Eat This, Not That: How to Tackle Holiday Eating
Desperately searching for a way to keep your diet in check through the New Year?
The holiday season is a battlefield fraught with ceaseless assaults on the waistline, with festivities threatening to wipe out hard-won workout results in one fell swoop.
We've prepared a few recommendations of healthy alternatives to holiday favorites to empower you to chart a more nutritive course through the caloric onslaught.
Skip the Cream
Cream can be found hidden in a litany of holiday dishes – soups, dips, casseroles, desserts and more. It’s best to avoid it as much as possible, as heavy cream contains substantial amounts of cholesterol and saturated fat.
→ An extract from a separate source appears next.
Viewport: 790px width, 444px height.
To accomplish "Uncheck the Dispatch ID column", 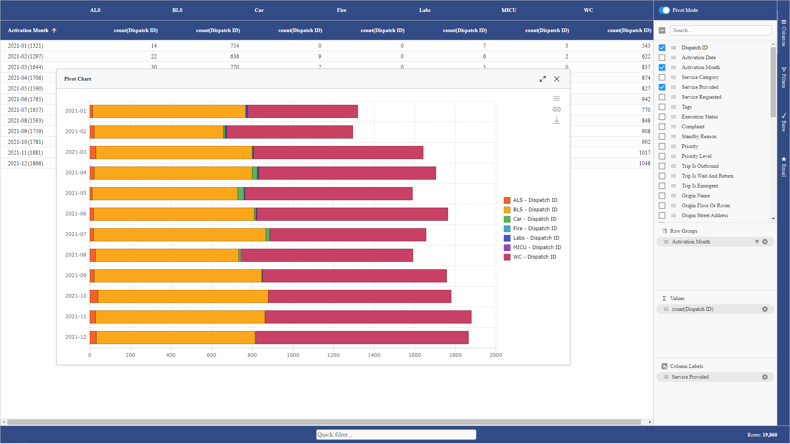I will coord(662,48).
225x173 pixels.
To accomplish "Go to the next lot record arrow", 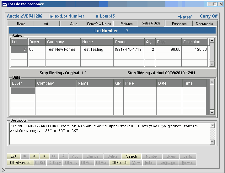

Start your festivities off on the light side by dipping chips and vegetable crudités in hummus, salsa, guacamole or bean dip. Another option is to replace cream in soup recipes with evaporated milk and to use low-fat yogurt or fat-free sour cream as a replacement in dips.
Reach for the Right Veggies
Not all vegetable dishes are created equally nutritious.
Try filling up on roasted sweet potatoes instead of mashed potatoes and gravy, or tuning out the calorie-laden green bean casserole in favor of sautéed green beans.
Choose White Meat Over Dark Meat
Overall, turkey meat is an excellent source of protein loaded with vitamins and minerals including iron, selenium, and zinc. You'll want to opt for the white meat - the dark meat may have a higher mineral content, but it also contains an additional 20 calories and 2 grams of fat. Skip the turkey skin to shave off additional calories.
Forget the Cheesecake
Everyone deserves a little indulgence during the holidays! Forgo the gut-busting cheesecake for a few whole wheat sugar or gingerbread cookies. If you find yourself dead set on eating a slice of a dessert, a small piece of pumpkin pie (300 calories) is a more wise choice than pecan pie (500 calories) and will also give you a healthy dose of vitamin A, calcium and iron.
Cheers to Champagne (and Light Beer)
Holiday festivities are rarely dry occasions, and empty liquid calories can sneak up on you quickly.
Avoid mixed drinks and sugary cocktails by sticking to champagne (91 calories) and light beer (103 calories). If you’re looking for a more seasonal fix, swapping the traditional eggnog (250+ calories) for a glass of warm apple cider will save you between 100-150 calories and countless grams of fat.